The Implementation of RTI Act is divided into four articles for the sake of convenience of the students in understanding it step by step. This is the fourth and the last series. In this article we will take up the topic of Implementation of RTI Act monitoring mechanism.
The below are the Rights and Obligations under the RTI Act:
- Information Commissions
- Information Officers and Appellate Authorities.
- Suo motu declaration.
- Public Interest Disclosure.
- Modernizing record keeping.
IV. CREATION OF MONITORING MECHANISMS. (We are here)
RTI Act Monitoring Mechanism:
Monitoring mechanism apart from exercising a supervisory role, should be able to detect problems in the process of implementation and trigger corrective measures.
Normally monitoring is an in-house function where the implementing authority itself monitors the operations.
A question arises as to which agency should be at the apex of the monitoring process.
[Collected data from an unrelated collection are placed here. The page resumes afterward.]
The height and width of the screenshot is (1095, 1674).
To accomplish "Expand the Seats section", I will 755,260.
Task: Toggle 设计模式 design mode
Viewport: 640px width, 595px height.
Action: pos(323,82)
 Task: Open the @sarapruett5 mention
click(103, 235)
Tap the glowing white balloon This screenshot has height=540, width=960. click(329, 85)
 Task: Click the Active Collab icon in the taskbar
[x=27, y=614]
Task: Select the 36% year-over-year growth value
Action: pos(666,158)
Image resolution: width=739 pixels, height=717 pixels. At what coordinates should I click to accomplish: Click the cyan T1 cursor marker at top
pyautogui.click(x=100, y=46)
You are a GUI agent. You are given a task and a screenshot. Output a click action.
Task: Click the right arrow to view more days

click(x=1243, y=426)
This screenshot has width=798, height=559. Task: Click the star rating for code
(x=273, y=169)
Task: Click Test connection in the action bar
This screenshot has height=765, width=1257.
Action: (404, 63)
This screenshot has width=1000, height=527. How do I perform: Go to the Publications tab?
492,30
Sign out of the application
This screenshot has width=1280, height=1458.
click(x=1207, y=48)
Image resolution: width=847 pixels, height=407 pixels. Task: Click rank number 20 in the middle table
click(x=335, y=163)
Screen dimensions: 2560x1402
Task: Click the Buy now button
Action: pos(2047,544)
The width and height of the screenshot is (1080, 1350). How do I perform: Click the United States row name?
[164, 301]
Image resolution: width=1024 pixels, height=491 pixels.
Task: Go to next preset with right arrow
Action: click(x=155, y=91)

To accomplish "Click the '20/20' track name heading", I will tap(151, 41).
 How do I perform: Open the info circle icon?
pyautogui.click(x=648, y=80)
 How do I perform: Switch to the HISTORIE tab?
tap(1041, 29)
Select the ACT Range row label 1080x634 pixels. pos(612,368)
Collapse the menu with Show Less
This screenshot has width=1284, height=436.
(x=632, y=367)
An option could be to assign this task to the nodal department in case of States and the nodal Ministry in case of GOI.
When an independent, full time authority exists under the Act it would be most appropriate to entrust it with the important responsibility of monitoring the implementation of the Act.
The authority and public confidence these bodies command, the expertise and insights they acquire, and their propensity to expand citizens’ rights for better governance make them ideal institutions to discharge this responsibility.
Need for a coordination mechanism:
State Information Commissions are independent of the Central Information Commission.
It would be advisable in public interest if all the Information Commissions can share perspectives and experiences.
This would avoid duplication of efforts, minimize litigation and ensure uniform application of the Act throughout the country.
(i) The CIC and the SICs may be entrusted with the task of monitoring effective implementation of the Right to Information Act in all public authorities. (An appropriate provision could be made under Section 30 by way of removal of difficulties).
(ii) As a large number of Public Authorities exist at regional, state, district and sub district level, a nodal officer should be identified wherever necessary by the appropriate monitoring authority (CIC/SIC) to monitor implementation of the Act.
(iii) Each public authority should be responsible for compliance of provisions of the Act in its own office as well as that of the subordinate public authorities.
A National Coordination Committee (NCC) may be set up under the chairpersonship of the Chief Information Commissioner with the nodal Union Ministry, the SICs and representatives of States as members. A provision to this effect may be made under Section 30 of the Act by way of removing difficulties. The National Coordination Committee would:
a. serve as a national platform for effective implementation of the Act,
b. document and disseminate best practices in India and elsewhere,
c. monitor the creation and functioning of the national portal for Right to Information,
d. review the Rules and Executive orders issued by the appropriate governments under the Act,
e. carry out impact evaluation of the implementation of the Act; and
f. perform such other relevant functions as may be deemed necessary.